The Western Design Conference in Jackson, Wyoming is billed as the “Preeminent Functional Western Art Show in the Nation”. On my juried acceptance into the show in 2011, I was awarded “Best in Class for Home Accents” for a grouping of my functional pottery in my turquoise glaze, copper lids and antler handles. While in Jackson that September, I saw an original 1912 Dirk Van Erp copper lamp with its original copper and mica shade that was displayed by Fighting Bear Antiques. I was awe struck by the craftsmanship the lamp embodied, and it changed my creative path from that point forward.
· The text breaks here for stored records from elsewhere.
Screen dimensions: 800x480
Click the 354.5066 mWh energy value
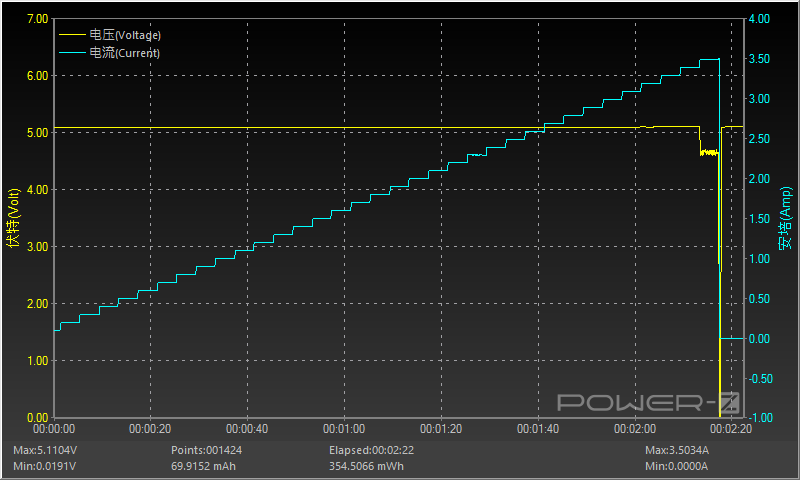tap(370, 466)
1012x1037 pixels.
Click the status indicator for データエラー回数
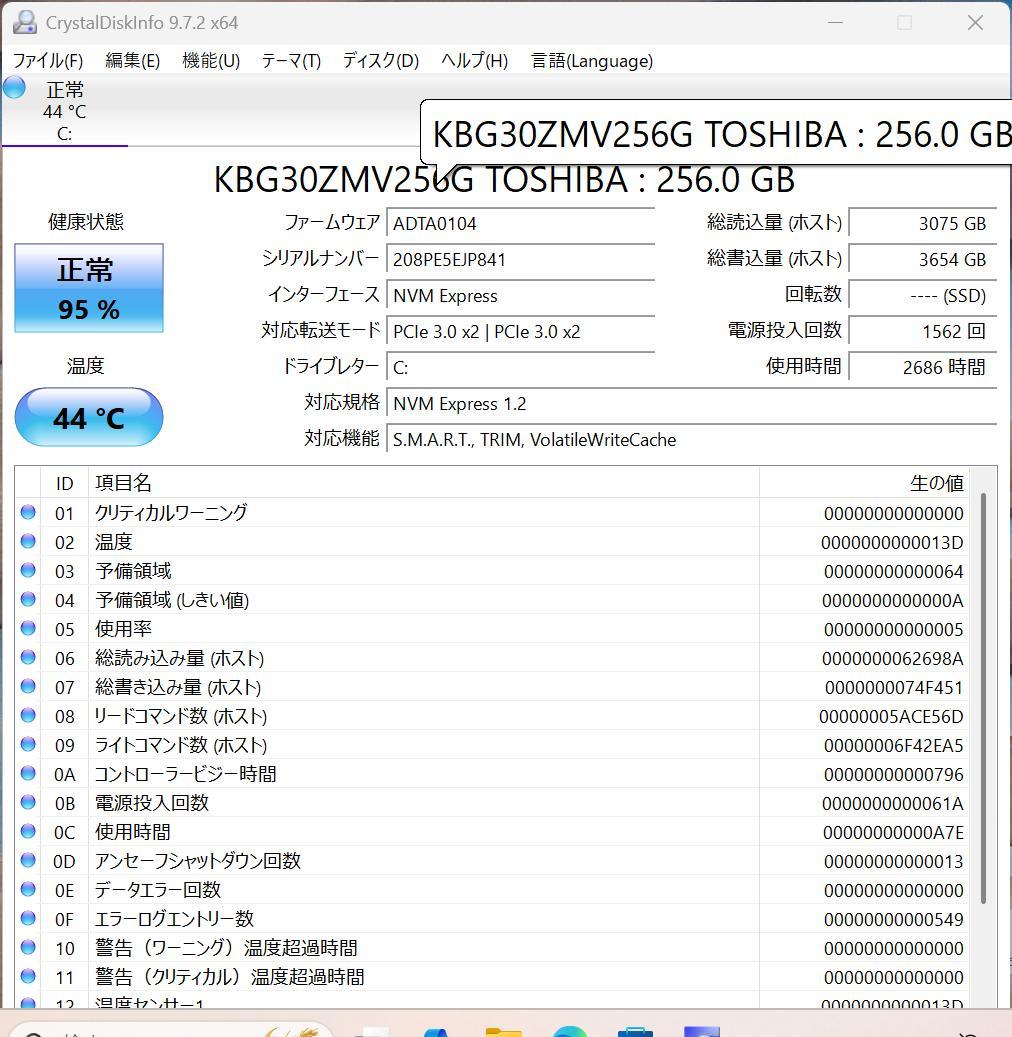click(x=29, y=890)
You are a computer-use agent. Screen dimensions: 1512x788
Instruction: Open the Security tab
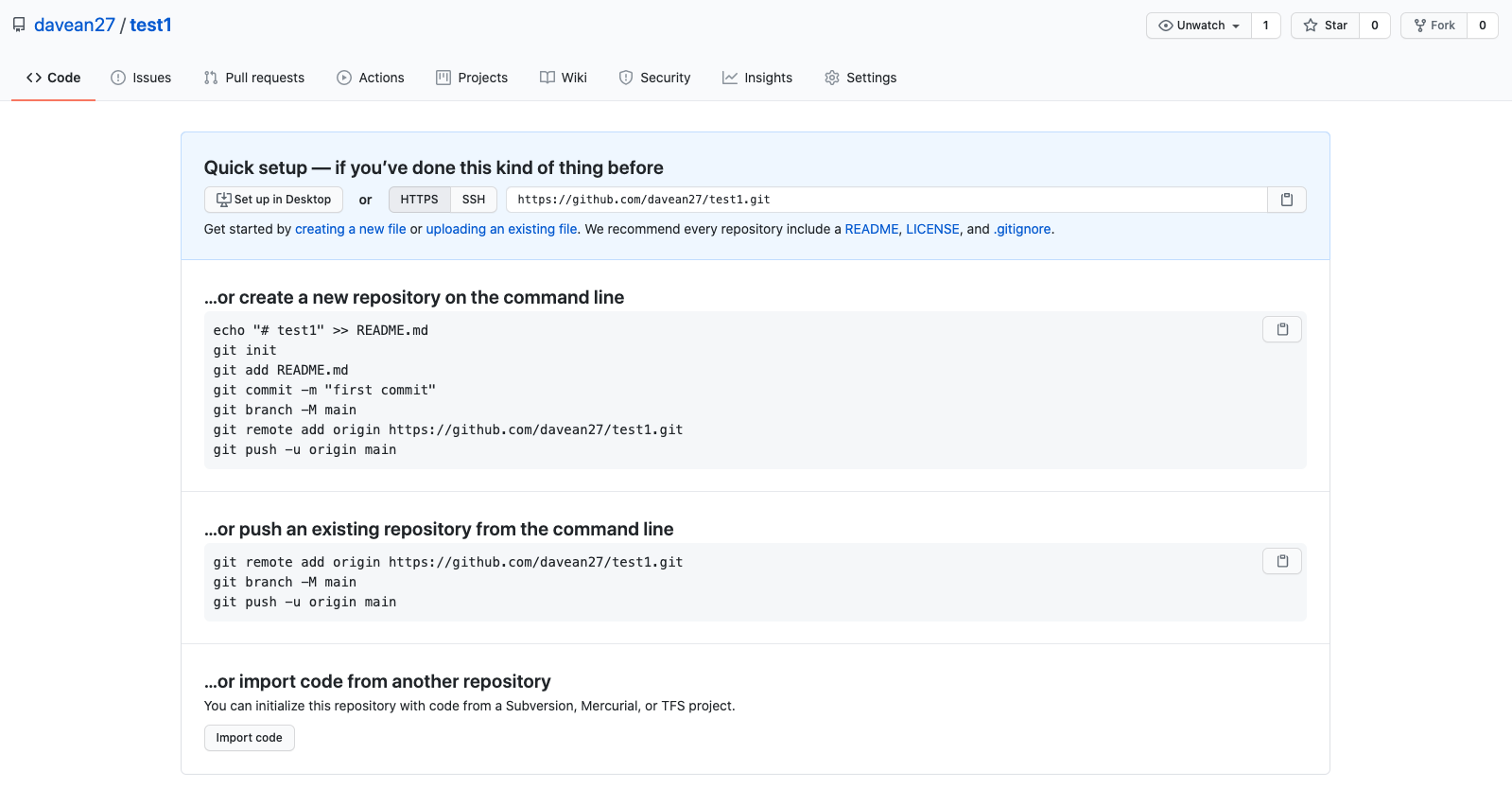click(654, 78)
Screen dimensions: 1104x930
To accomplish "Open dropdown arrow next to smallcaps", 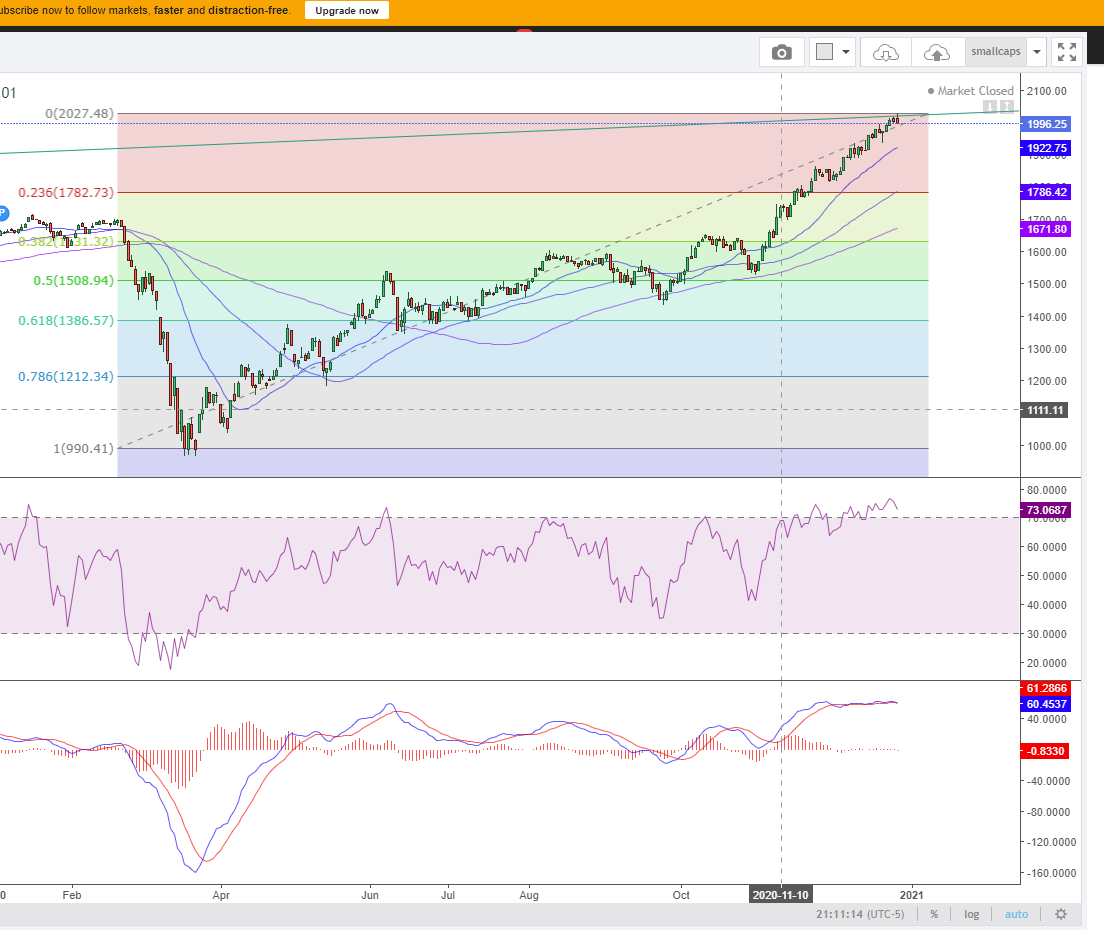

The style of copper work that I create is a mixture of Craftsman, Mission, Prairie, and occasionally a touch of Art Deco. Microsoft Excel (which is basically a fancy set of graph paper) is what I use to create and print my patterns. It was readily available when I first started this journey in September of 2011, and was a program that I was already familiar with.. After laying out the plans in Excel, I then print my patterns on a wide format plotter and apply the paper pattern to the copper for cutting and marking. I do not use any CAD programs or any automated cutting or bending machines.
Each piece of copper and mica for my copper and mica shades and lighting fixtures are hand formed and hand finished by me. Each edge of every piece is sanded and buffed to a smooth finish, then hand waxed to preserve the natural fire patina created when I temper and hammer the copper. After the copper pieces are hand formed to fit each specific part of the shade, I hand drill each individual hole, hand place each rivet, and bind the copper & mica together with copper rivets, forming each individually crafted piece.
The pottery I create is to be used; I hold it and carry it, testing to see what it will feel like in your hands, striving to make pieces that are comfortable and familiar to each of us. Each piece is uniquely designed to compliment the natural beauty that Mother Nature bestows upon us.
Robin Wolf Studio is located on our family farm/ranch about 45 minutes northwest of Oklahoma City. I work by myself in my studio using a Lockerbie kick wheel, fire my work in a 27 cu. ft. gas kiln that we built and an electric kiln. I use standard hand tools and hand operated sheet metal tools to create my copper fixtures
"L2K" is the mark that I stamp on all of my work. It is created for the people that have made this possible; my husband Larry and my daughters, Lexie, Kian, and Kaily, 2 L's and 2 K's.